Several volunteer groups will be using part of a $15,000 gr ant to help cut down on cigarette butt litter.
In a year's time, it's not unusual for volunteer groups on Tybee Island to pick up hundreds of cigarette butts. They can be found everywhere - from the streets to the sand.
"We have counted over 200,000 on Tybee beaches in the last 18 months. There's a lot more than that," said Tim Arnold, Founder, Tybee Clean Beach Volunteers.
Not only do the butts ruin the look of the beach, they're also harmful to local animal and plant life - a problem local leaders are also very aware of.
"When it's that many, it's a cumulative thing. They get out into the water, they can be ingested by birds, wildlife, marine life, and then it becomes a real problem," said Tybee Island Mayor, Jason Buelterman.
"I don't think most people realize that the filters are plastic, actually a plasticized fiber, so they don't degrade very quickly, and they've been really well engineered to trap a lot of toxins, over 30 toxins, a lot of heavy metals - things that are very damaging in concentrated levels. The problem is, cigarette butts when they're wet leach all those toxins," Arnold said.

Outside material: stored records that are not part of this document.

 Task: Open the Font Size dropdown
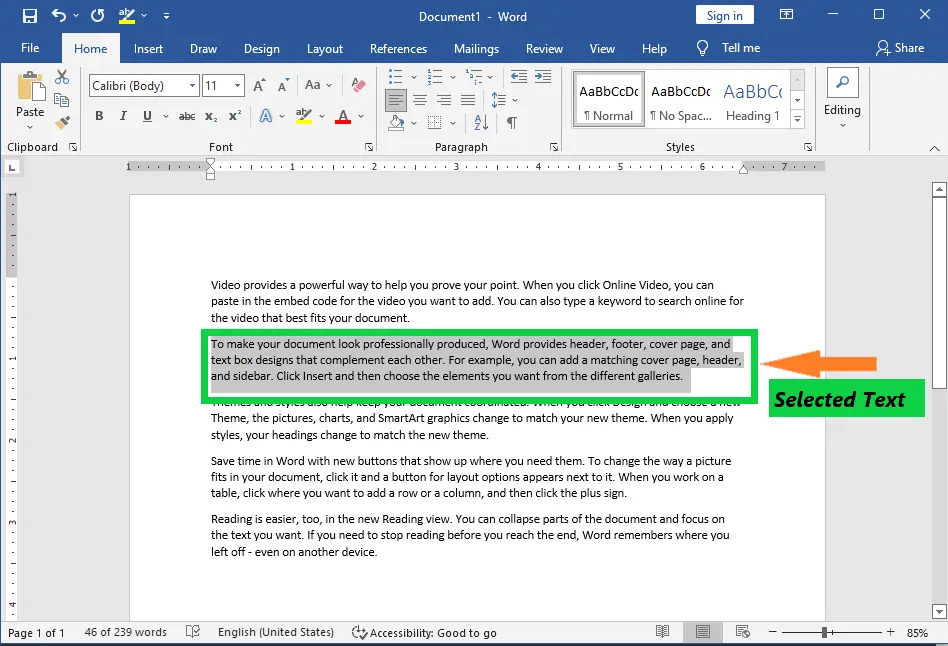(x=237, y=84)
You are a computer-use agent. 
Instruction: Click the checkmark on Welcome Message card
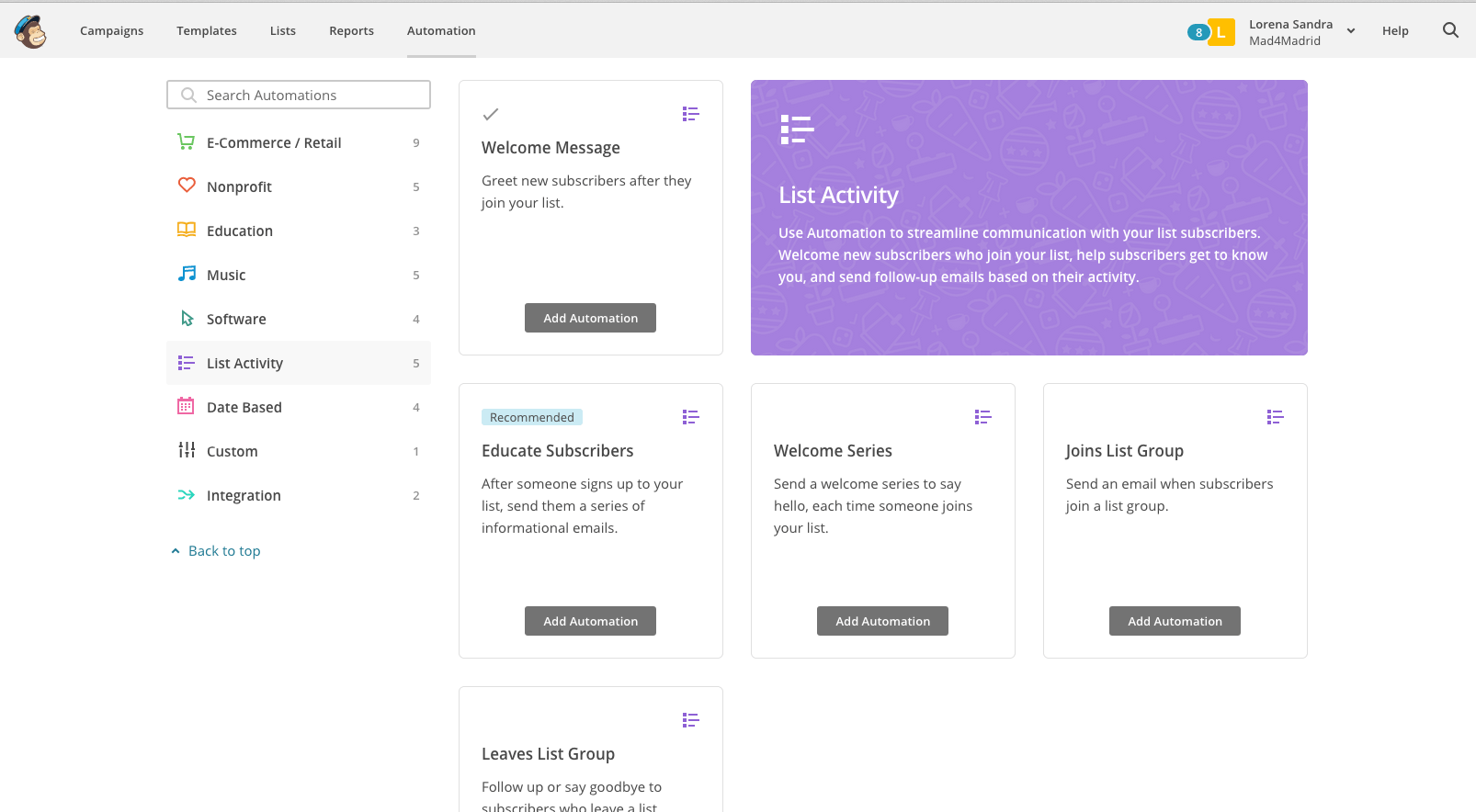click(x=491, y=115)
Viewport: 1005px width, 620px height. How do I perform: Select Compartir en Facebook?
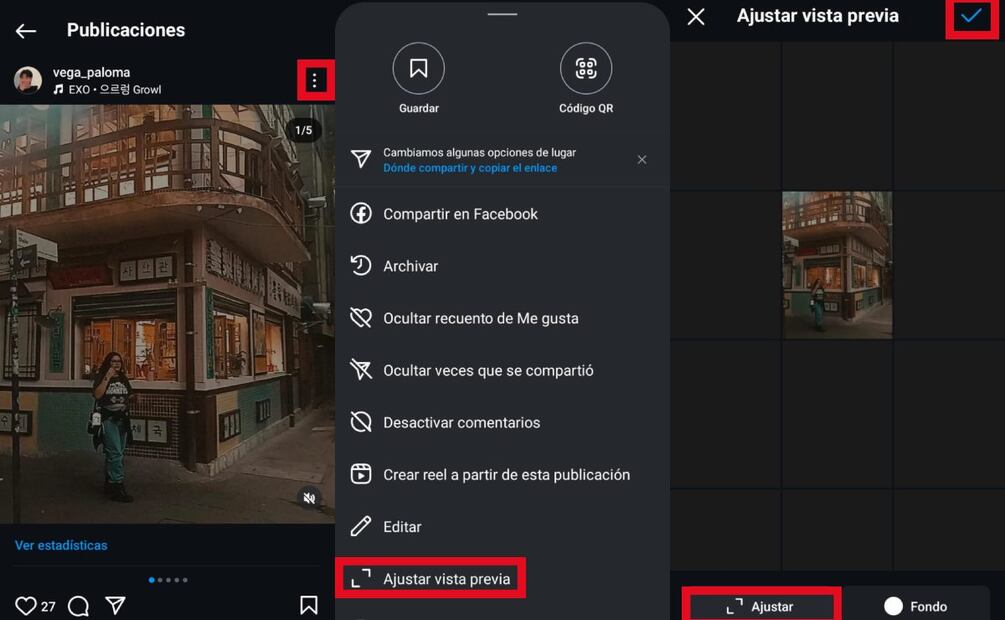click(460, 214)
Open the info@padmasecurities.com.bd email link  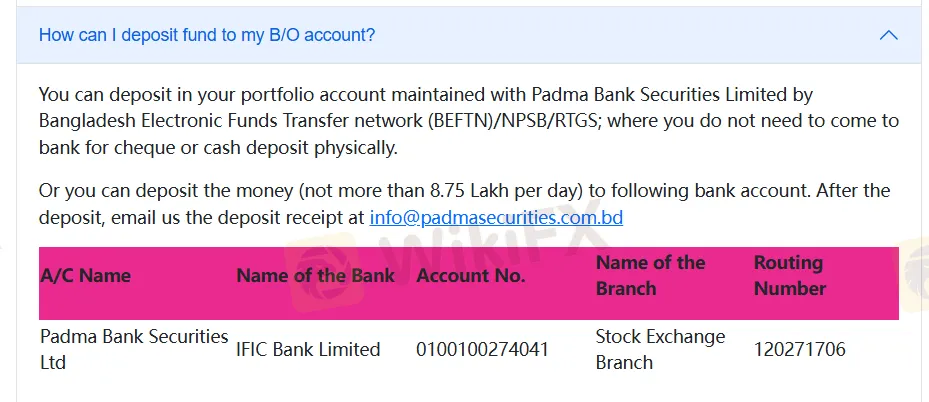click(496, 217)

Arnold says this campaign isn't anti-smoking. It's about litter, and over the next three months, Georgia's six coastal counties will be spreading the word, distributing ashtrays and installing cigarette butt receptacles around some of the higher traffic areas.

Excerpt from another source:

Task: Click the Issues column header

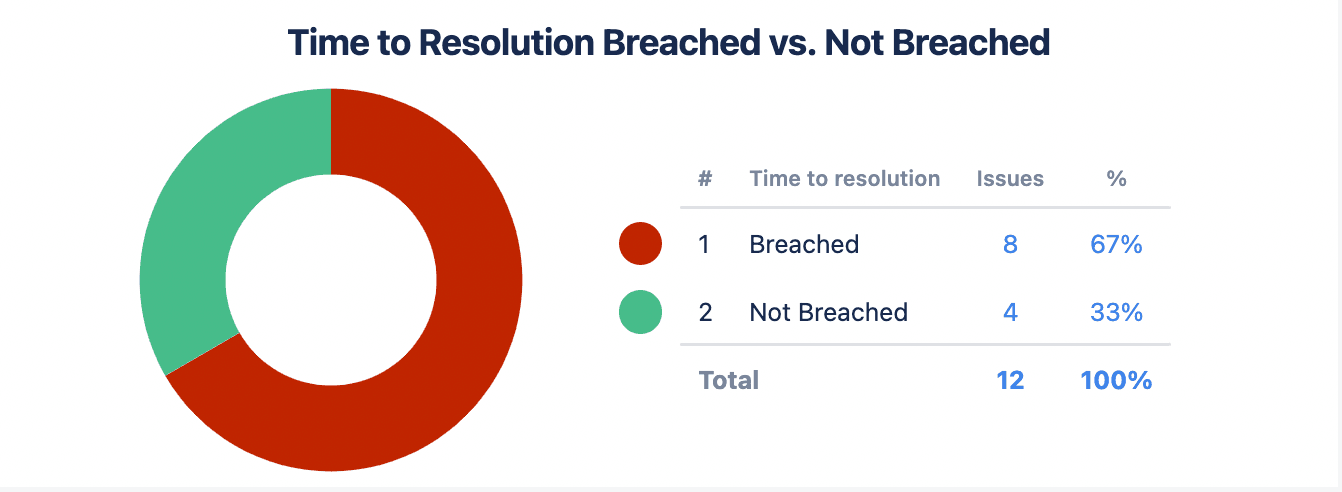Action: click(1010, 179)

"We are going to be distributing them on certain days in a coordinated campaign, and then, of course, our beach ambassadors that are set up on some of the busy crossovers have ashtrays at their tent."
The hope is more places to dispose of the butts will mean less on the beach.
They hope to put 80 or so of the waist level cigarette butt receptacles in strategic areas around the island this summer.